Facilitation Information

A facilitator is someone who uses knowledge of group processes to formulate and deliver the needed structure for meeting interactions to be effective. The facilitator focuses on effective processes (meeting dynamics), allowing the participants to focus on the content or the substance of their work together. 

Other roles exist for meeting participants besides facilitation. These include scribing, recording, timekeeping and leading discussions. The facilitator’s role is unique, although no more or less important, since their primary focus is on the meeting processes. Facilitation can involve many different levels of knowledge and skill, can include work on all kinds of problems and challenges, can assist the group in fulfilling its desire, or can include pushing participants to new levels of understanding. Most importantly, however, facilitation includes both an ability to recognize when effective meeting processes are needed and an ability to provide those processes. 

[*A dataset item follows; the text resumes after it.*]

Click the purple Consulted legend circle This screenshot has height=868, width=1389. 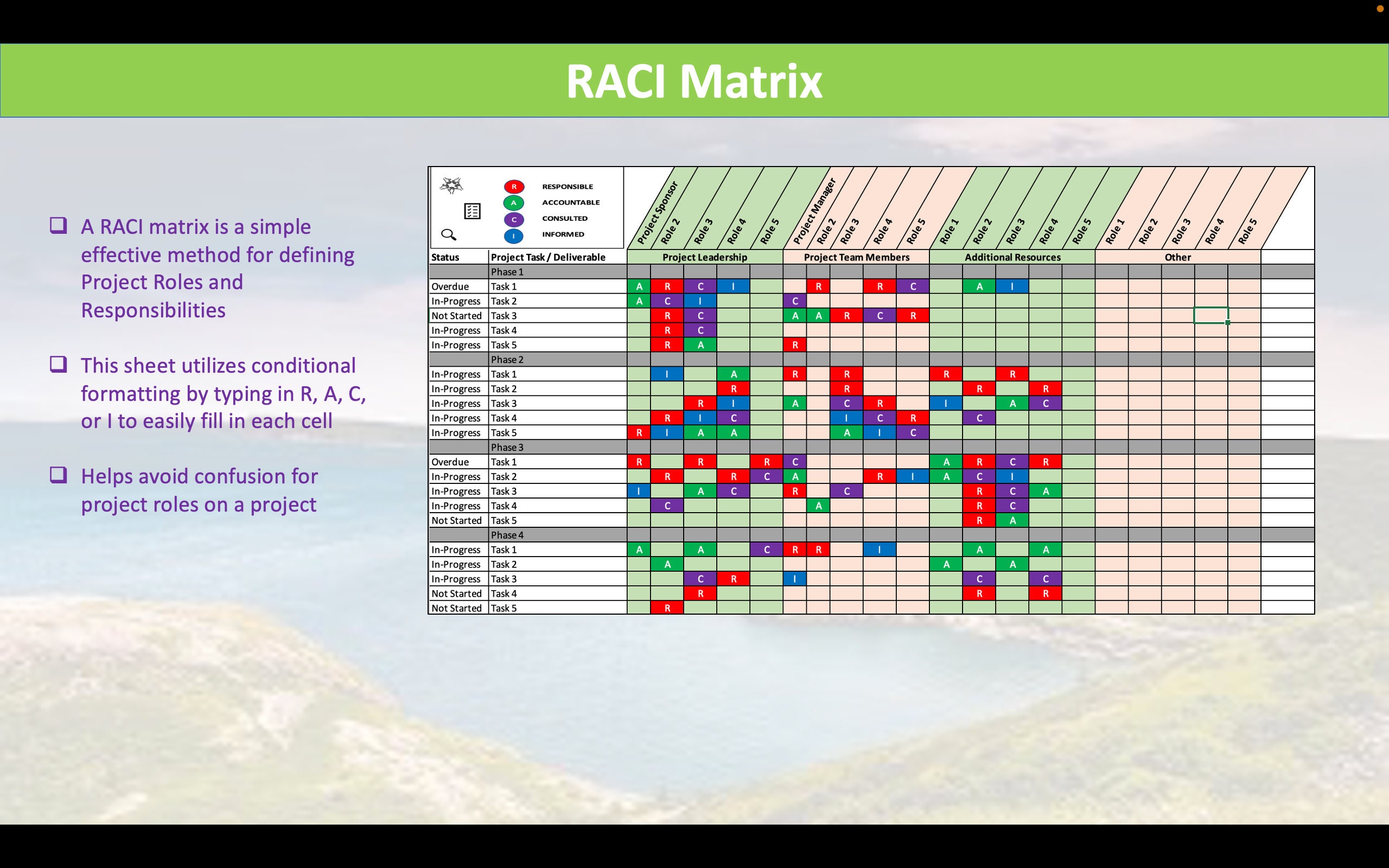(x=514, y=219)
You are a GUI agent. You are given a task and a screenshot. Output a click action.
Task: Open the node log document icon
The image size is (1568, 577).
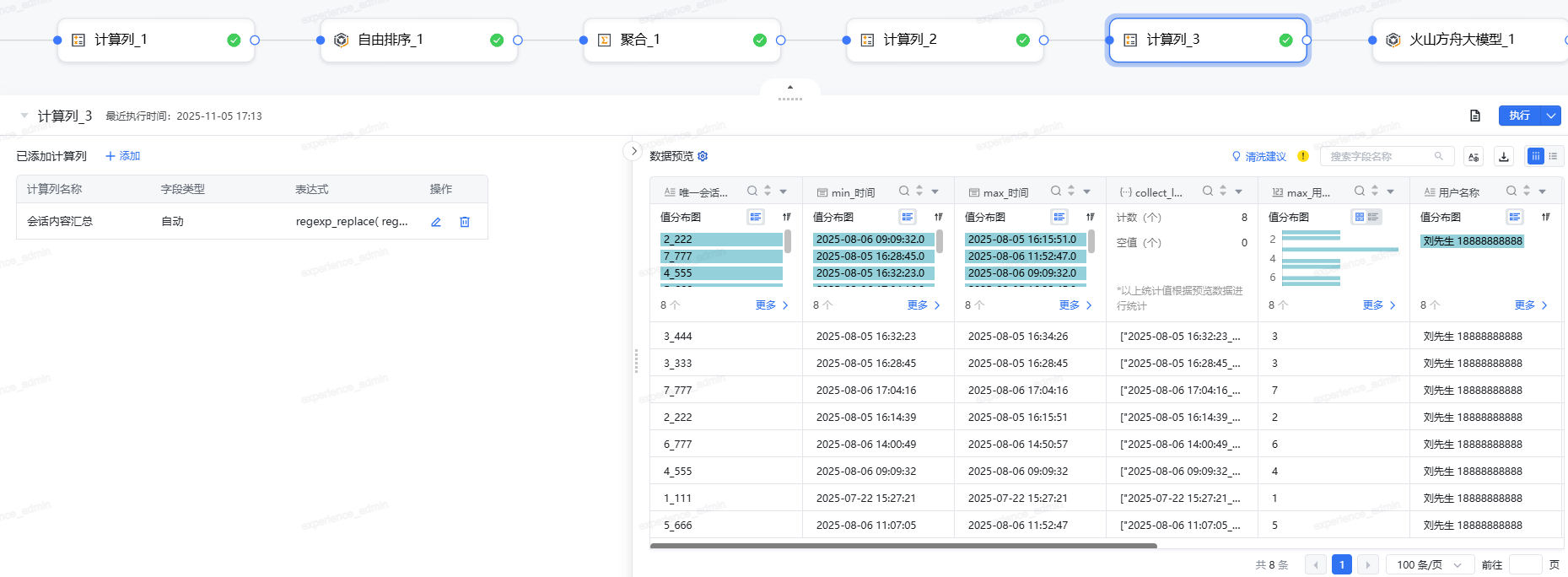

In its loosest definition, a facilitator is any person who jumps up during a meeting and starts writing key points on a chalkboard as they are being discussed. Or someone who puts up a hand and suggests that the participants focus on a single problem. Or even a participant who suggests that they find out a little about each other, or agree on how they're going to make decisions. These actions that define facilitators are based on an intuitive sense that something in the meeting could be more effective. 

Though this intuition is fundamentally important to good facilitation, it must be emphasized that intuition alone does not replace an understanding of the skills and techniques that are the foundation for the profession.  Sometimes your best bet is to engage a professional facilitator who can help your group make real progress and achieve high-quality outcomes.